Monday, 14 May 2018

dan taat theory

Although I’m a huge fan of Chinese food, I’m bound to say that I’m not impressed with Chinese desserts. With one exception. One of my favourite Chinese delicacies is the dan taat (egg custard tart). They were also a favourite of Fei Pang (Fatty Patton, the last colonial governor of Hong Kong) and probably go some way towards explaining the latter’s corpulence. However, a dan taat is quite unlike the egg custard tarts found in many English cake shops, which are several hours old, cold and usually sprinkled with nutmeg. It is almost impossible to buy a cold dan taat, because the traditional Chinese bakeries that produce these things sell out within minutes of a new batch coming out of the oven.

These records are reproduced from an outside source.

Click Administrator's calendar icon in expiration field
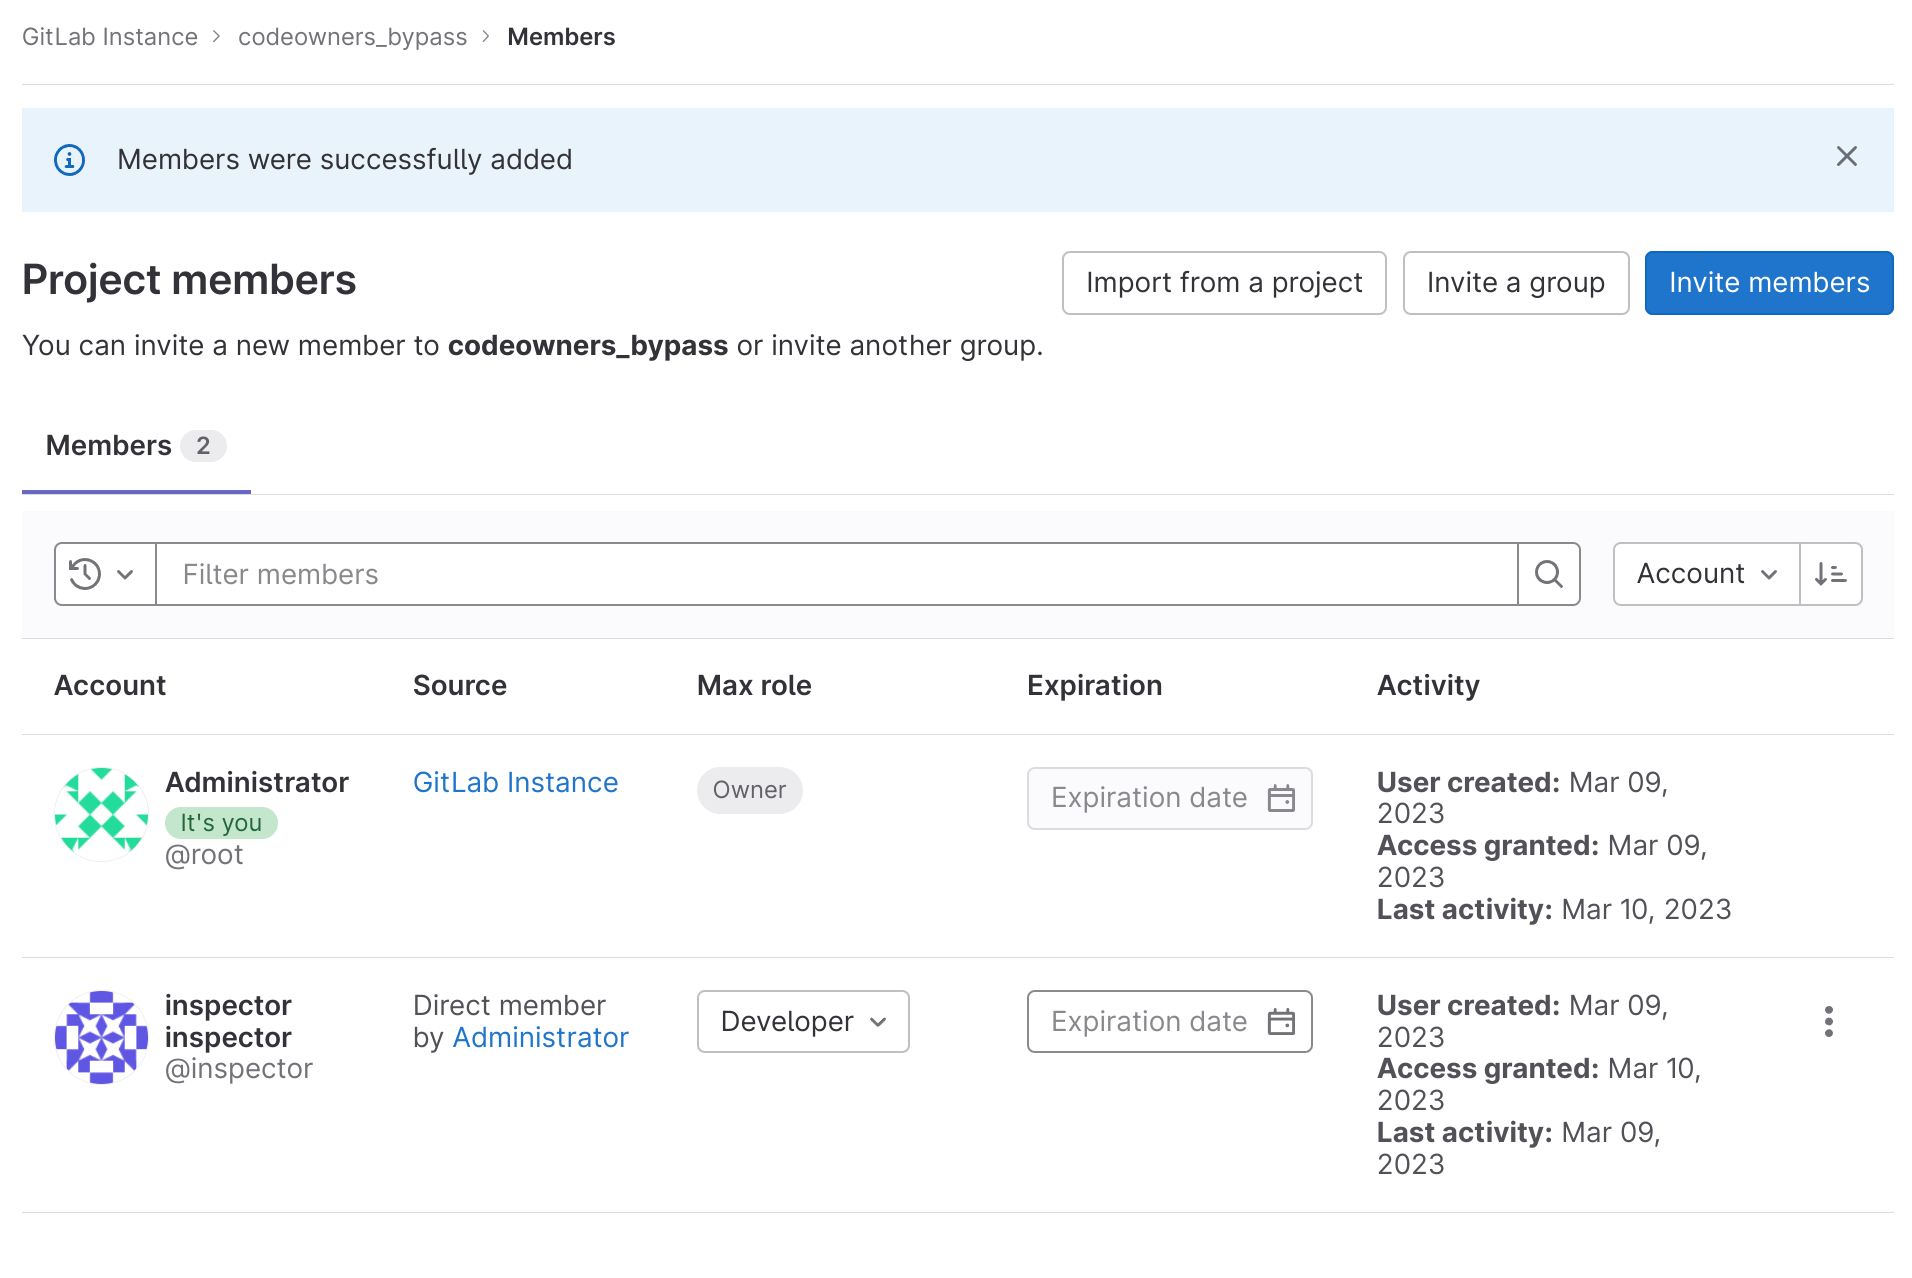Viewport: 1912px width, 1278px height. click(x=1281, y=798)
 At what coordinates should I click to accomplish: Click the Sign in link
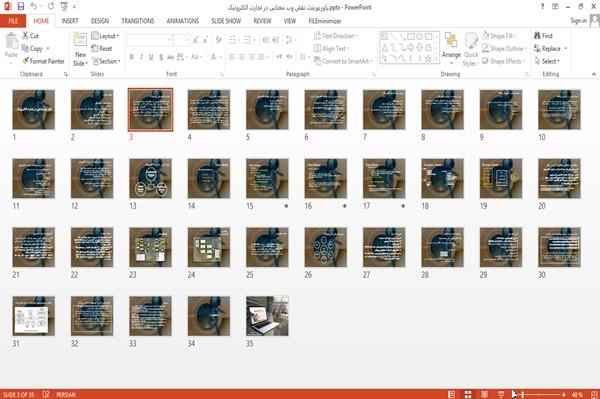(x=578, y=21)
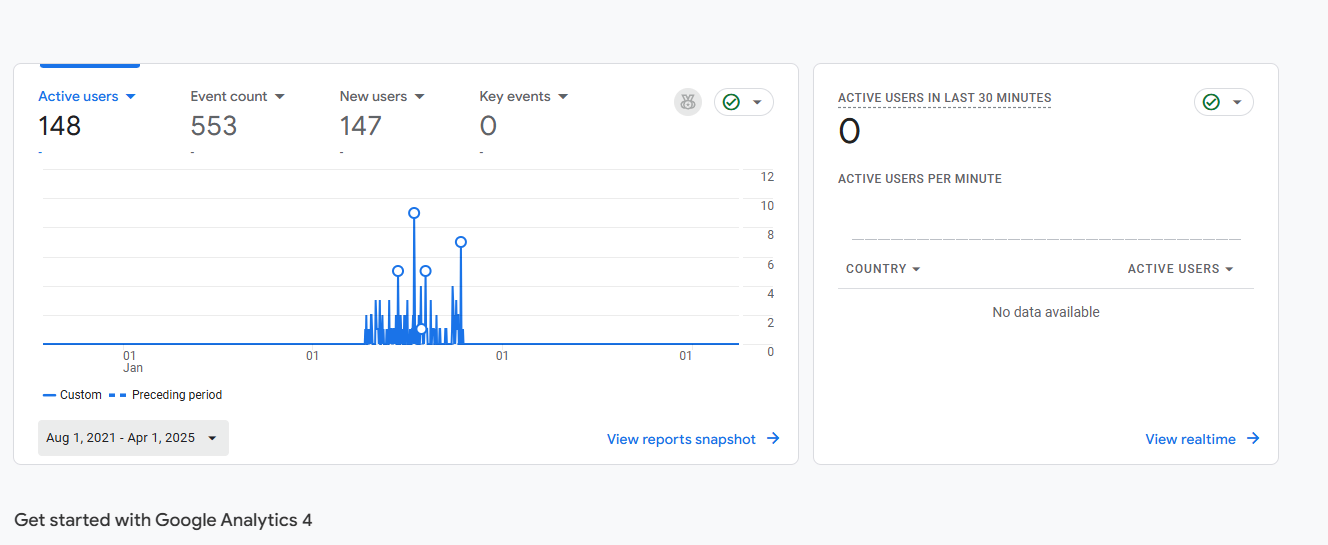
Task: Click the insights icon in the chart card
Action: [688, 102]
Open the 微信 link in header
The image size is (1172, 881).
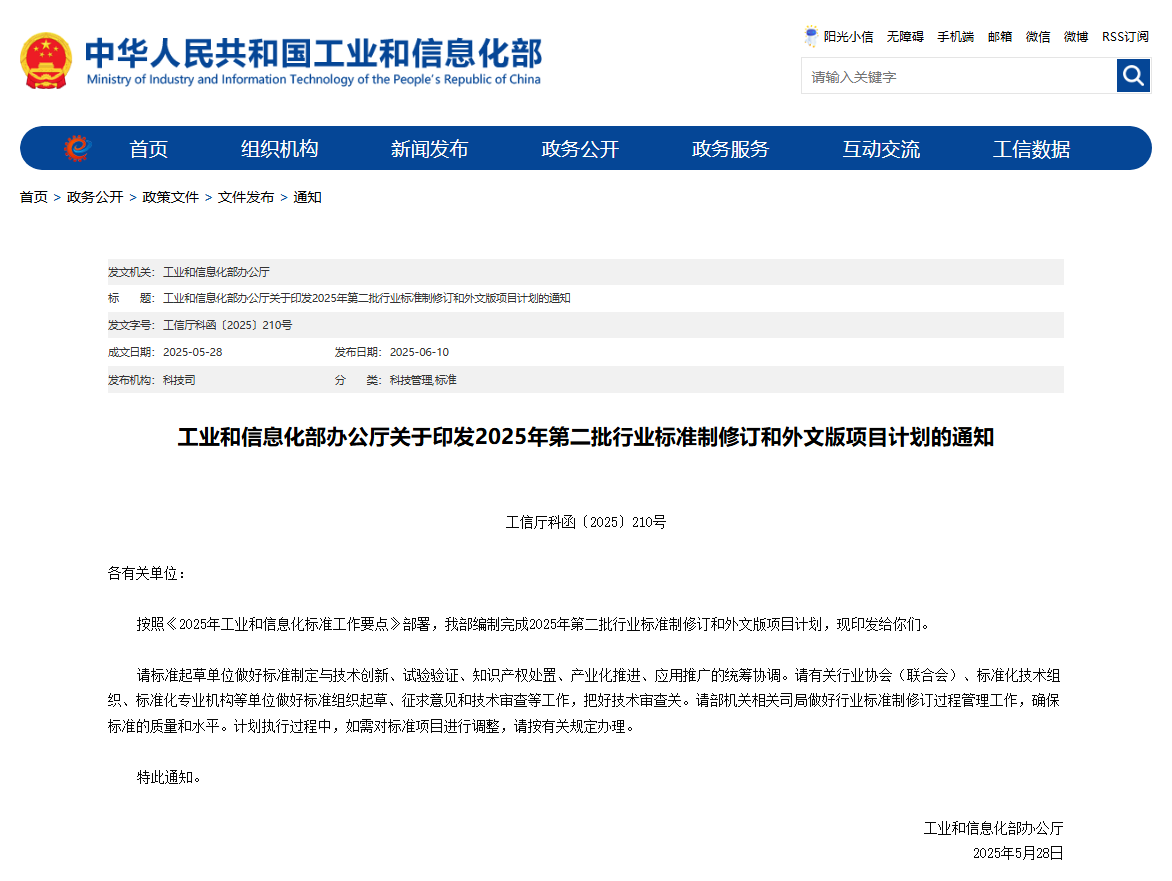click(1038, 37)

Unfortunately, there has been a trend over the past decade for the dan taat to be made with puff pastry, because, so I’ve been told, “Hong Kong people like puff pastry”. I don’t. In any case, this is probably bullshit. The traditional dan taat is made with shortcrust pastry, but when hot it crumbles like a biscuit, and if you’re not careful, you will end up with half of it on the floor. Puff pastry, on the other hand, has greater structural integrity and is therefore much less likely to disintegrate in your hands, but it is tasteless rubbish, which is why until a couple of weeks ago I hadn’t had a dan taat for several years.

However, Paula and I were cycling in the Shatin area when she suggested that we check out a bakery in Tai Wai, just a few kilometres further south. A few kilometres is neither here nor there, because at one time we used to visit this bakery from Fanling just for its egg custard tarts, a round trip of about 50km. Anyway, I would keep an eye on the bikes while Paula went to buy the dan taat. How many would I like? Two, of course!

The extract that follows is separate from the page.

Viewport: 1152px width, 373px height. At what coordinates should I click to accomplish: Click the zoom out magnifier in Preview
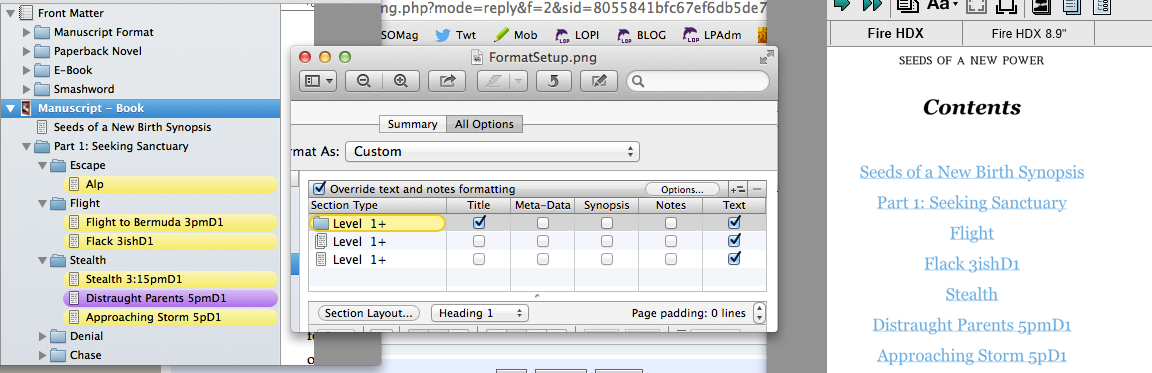tap(363, 82)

This is what I’ve frequently described as ‘the dan taat principle’: if you were to buy only one, you would soon discover that you enjoyed it so much that you wished you’d bought more; but if you bought three, you wouldn’t enjoy the third one as much as you enjoyed the first two. It applies to any pleasure that comes in discrete quanta. Oysters spring immediately to mind. Why anyone would order half a dozen, let alone a dozen, is beyond my comprehension.

If you think that this is an over-simplified analysis, then you would be correct. Paula returned from the bakery with a box of six dan taat! And as we were eating, Paula brought up the subject of ‘dan taat theory’. Of course, she had misremembered that it was only a principle, but it got me thinking that there was more to the question than I’d originally postulated. In this case, Paula bought six simply because although individual tarts were $5 each, she could buy three for $13.50. And while I may not have enjoyed the third one quite as much as the first two, it was still bloody delicious.

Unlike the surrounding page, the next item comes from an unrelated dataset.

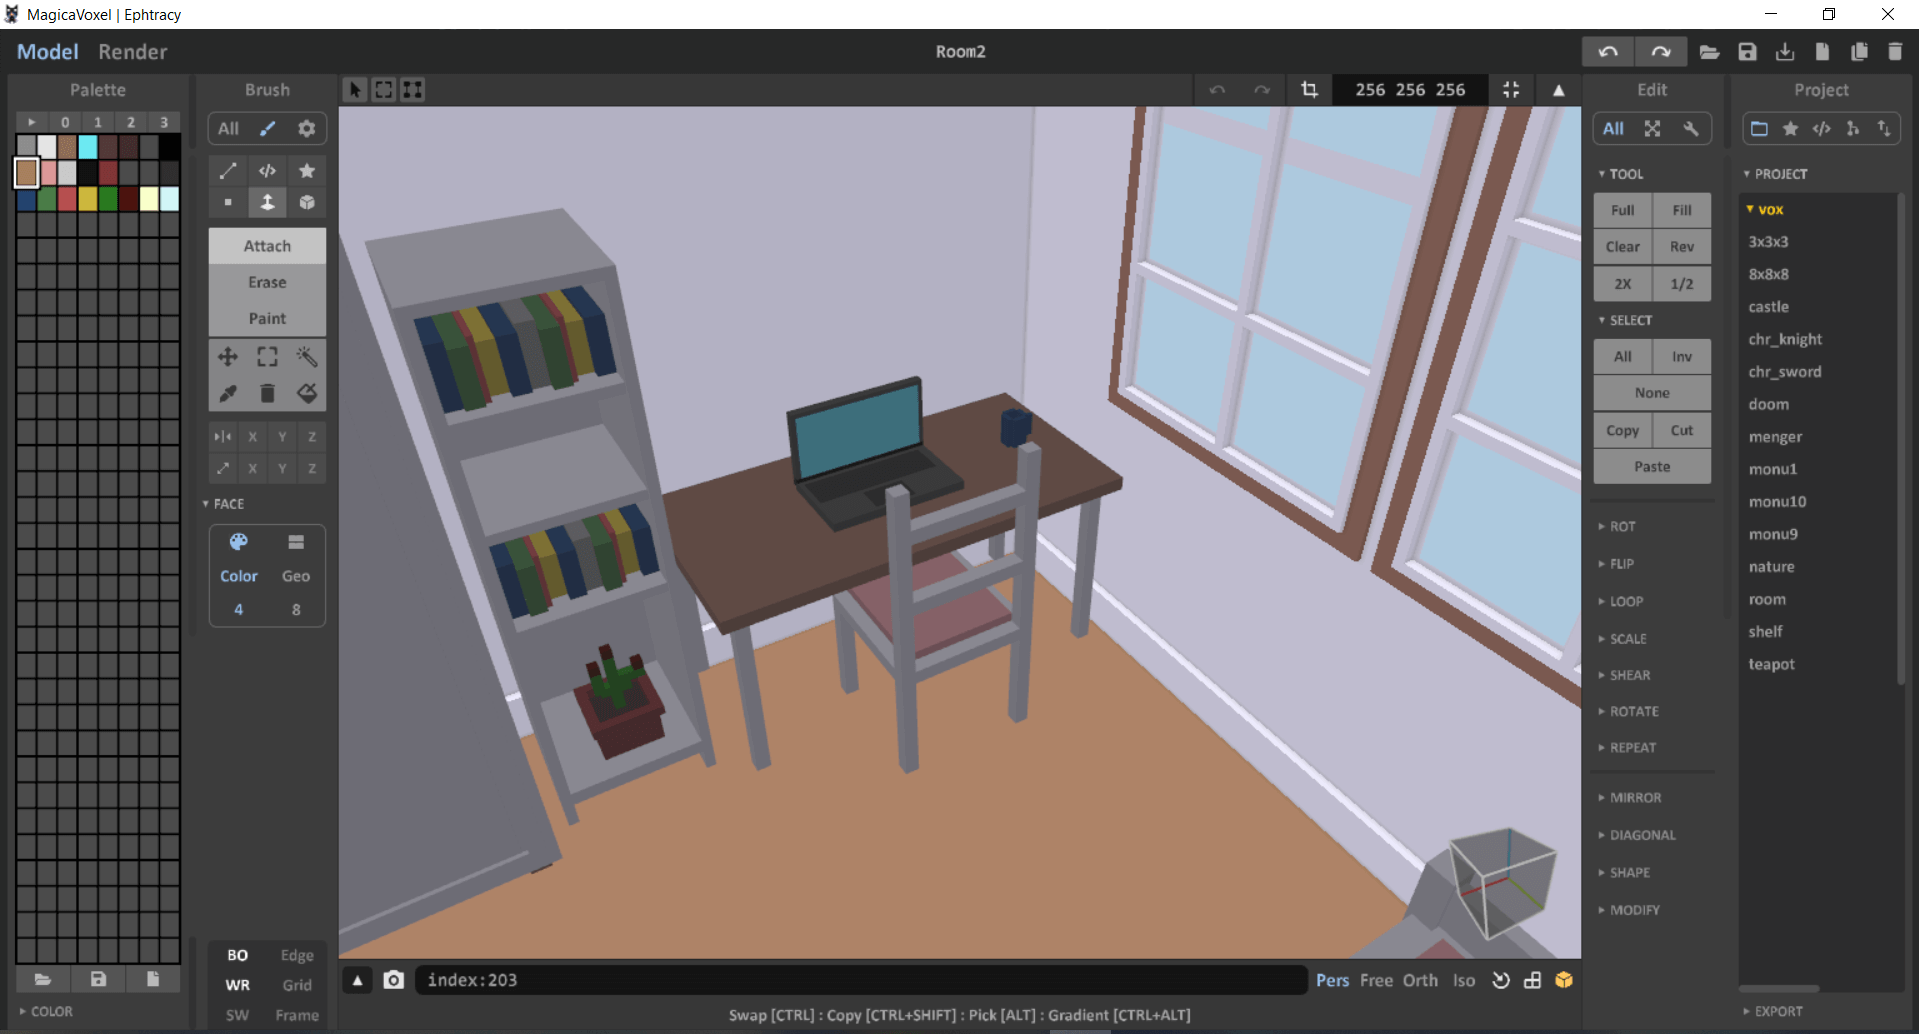Expand the MIRROR section
This screenshot has width=1919, height=1034.
point(1635,798)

In other words, dan taat theory states that the conventional answer to a question may not be entirely convincing. The example that came to mind at the time was this: how do you share a cake between two people such that both are satisfied with their share? The conventional answer is that one person cuts the cake, while the second has first choice of the two pieces. However, many years ago, I had a friend with whom I shared a passion for quasi-mathematical puzzles. Whenever we came to a situation where something like a cake was to be shared, it was simply a question of who was quicker to say: “You cut, I’ll choose”. Because whoever cuts the cake is at an immediate disadvantage. There is a similar question relating to how one shares a cake between three people, but the cutter is at a much more severe disadvantage in this scenario, so I won’t elaborate on possible answers. I don’t believe there is one that’s completely fair.